While policy continuity provides a reliable framework for corporate planning, businesses must continue to navigate existing structural and regional challenges. Achieving sustained long-term economic expansion will depend on addressing several key operational factors.
​Logistics and Supply Chain Continuity: Ongoing security adjustments in parts of the Amhara, Oromia, and Tigray regions continue to impact transportation corridors. Businesses operating outside the capital remain focused on restoring full logistical efficiency and supply chain predictability.
​Fiscal Management and Debt Servicing: The government’s ongoing efforts to restructure external debt and manage fiscal balances remain a focal point for macro-analysts. Stabilizing domestic inflation, which currently affects consumer purchasing power, is a shared priority for both public policy and private retail sectors.
​Domestic Production: Revitalizing the manufacturing and agricultural sectors remains essential to rebalancing the economy, reducing import dependence, and creating employment for a rapidly growing population.

The strategic outlook

​Ultimately, the corporate sector interprets this election cycle as a confirmation of the current economic status quo.
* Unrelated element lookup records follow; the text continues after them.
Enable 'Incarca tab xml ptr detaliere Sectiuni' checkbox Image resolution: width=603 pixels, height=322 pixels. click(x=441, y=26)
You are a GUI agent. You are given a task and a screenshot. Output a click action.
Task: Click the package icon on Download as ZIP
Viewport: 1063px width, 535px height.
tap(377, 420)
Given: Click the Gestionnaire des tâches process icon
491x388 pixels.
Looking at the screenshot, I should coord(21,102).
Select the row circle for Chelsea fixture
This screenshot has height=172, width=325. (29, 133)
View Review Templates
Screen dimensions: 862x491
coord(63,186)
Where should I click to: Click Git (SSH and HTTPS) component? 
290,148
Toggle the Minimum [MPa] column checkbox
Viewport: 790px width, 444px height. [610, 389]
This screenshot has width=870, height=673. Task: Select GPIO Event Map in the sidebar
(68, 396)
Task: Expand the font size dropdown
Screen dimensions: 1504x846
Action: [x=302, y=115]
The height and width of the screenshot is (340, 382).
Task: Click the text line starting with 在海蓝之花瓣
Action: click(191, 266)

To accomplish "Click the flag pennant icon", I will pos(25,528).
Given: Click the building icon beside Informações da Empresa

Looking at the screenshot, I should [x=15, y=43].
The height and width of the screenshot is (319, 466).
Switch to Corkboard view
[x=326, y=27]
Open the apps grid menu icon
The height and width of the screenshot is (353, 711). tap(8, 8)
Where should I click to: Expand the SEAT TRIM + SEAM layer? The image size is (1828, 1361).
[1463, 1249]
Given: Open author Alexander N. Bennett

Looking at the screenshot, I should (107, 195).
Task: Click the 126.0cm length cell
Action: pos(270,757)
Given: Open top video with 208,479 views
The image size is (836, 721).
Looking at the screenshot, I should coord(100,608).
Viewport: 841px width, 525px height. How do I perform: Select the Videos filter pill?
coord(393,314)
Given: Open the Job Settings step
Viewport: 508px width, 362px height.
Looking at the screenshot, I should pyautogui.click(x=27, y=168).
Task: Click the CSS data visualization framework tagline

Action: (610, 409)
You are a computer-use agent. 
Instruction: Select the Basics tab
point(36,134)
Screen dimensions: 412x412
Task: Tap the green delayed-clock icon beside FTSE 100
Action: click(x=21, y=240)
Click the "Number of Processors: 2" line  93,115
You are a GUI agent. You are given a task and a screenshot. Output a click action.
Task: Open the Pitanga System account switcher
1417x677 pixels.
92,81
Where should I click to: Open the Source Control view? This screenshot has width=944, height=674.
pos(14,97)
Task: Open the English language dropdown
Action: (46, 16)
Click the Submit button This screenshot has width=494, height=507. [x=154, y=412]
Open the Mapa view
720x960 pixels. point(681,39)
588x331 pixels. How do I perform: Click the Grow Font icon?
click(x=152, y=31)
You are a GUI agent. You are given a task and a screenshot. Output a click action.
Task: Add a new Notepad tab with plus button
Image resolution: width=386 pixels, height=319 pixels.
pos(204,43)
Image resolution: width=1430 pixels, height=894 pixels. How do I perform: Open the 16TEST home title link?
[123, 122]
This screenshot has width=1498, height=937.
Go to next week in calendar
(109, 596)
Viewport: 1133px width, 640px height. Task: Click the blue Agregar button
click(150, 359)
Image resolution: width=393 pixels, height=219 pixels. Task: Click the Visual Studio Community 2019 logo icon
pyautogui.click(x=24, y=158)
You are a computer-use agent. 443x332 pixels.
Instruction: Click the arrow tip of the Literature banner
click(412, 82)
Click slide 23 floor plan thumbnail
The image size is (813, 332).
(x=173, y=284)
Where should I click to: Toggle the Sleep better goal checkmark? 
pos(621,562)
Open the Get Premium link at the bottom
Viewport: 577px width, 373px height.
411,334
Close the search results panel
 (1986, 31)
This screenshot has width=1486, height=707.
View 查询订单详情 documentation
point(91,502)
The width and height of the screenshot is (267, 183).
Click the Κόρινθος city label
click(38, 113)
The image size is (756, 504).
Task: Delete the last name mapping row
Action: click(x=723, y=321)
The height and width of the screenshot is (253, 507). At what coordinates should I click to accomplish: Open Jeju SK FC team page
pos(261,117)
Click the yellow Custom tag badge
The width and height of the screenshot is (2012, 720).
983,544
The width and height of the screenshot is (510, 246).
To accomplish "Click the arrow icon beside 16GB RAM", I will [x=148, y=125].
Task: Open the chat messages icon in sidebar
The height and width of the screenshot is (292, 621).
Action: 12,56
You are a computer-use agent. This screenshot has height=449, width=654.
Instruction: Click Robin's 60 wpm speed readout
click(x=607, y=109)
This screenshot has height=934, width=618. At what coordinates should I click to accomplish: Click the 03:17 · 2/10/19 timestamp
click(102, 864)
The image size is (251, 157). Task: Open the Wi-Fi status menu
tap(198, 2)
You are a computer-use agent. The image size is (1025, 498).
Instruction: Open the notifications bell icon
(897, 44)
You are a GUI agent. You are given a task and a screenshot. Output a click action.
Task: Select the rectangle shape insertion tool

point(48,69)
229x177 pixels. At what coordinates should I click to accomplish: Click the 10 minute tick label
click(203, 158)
The preservation of the existing governance framework provides international markets and domestic enterprises with the institutional certainty required to execute multi-year investment plans.
​Moving forward, the primary objective for both policymakers and the business community will be ensuring that this period of policy stability translates into broader macroeconomic resilience, secure trade networks, and inclusive economic growth across all regions of the country.